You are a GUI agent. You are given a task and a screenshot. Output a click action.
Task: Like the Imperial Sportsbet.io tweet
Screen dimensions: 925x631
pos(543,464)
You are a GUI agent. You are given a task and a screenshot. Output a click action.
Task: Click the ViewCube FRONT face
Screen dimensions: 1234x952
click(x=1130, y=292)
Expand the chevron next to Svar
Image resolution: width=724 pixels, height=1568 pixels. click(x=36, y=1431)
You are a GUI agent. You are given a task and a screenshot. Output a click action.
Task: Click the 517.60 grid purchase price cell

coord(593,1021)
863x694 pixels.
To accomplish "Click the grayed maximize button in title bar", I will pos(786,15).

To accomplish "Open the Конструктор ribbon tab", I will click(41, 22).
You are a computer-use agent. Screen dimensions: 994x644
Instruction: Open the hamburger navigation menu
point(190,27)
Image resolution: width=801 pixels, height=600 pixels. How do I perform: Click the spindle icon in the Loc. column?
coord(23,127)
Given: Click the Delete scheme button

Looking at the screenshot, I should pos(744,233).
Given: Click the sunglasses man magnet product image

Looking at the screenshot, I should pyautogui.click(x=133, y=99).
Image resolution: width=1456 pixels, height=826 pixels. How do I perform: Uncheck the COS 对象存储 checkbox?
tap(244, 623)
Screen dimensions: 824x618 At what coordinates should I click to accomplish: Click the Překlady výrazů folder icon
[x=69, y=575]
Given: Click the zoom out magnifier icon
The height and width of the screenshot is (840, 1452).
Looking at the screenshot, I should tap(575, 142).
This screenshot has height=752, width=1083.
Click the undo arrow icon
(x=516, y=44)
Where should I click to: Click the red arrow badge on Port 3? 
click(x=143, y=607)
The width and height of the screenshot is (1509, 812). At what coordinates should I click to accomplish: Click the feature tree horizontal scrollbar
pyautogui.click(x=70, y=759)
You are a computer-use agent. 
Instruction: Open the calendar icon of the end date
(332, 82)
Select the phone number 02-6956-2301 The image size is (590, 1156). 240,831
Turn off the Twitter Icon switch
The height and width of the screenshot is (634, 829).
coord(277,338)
=-=-=
■ DIRECTIONS: The response is the exact set of lines from the one holding "The height and width of the screenshot is (634, 829)." through the last line of the material.

■ ANSWER TO THIS EXERCISE:
The height and width of the screenshot is (634, 829).
coord(277,338)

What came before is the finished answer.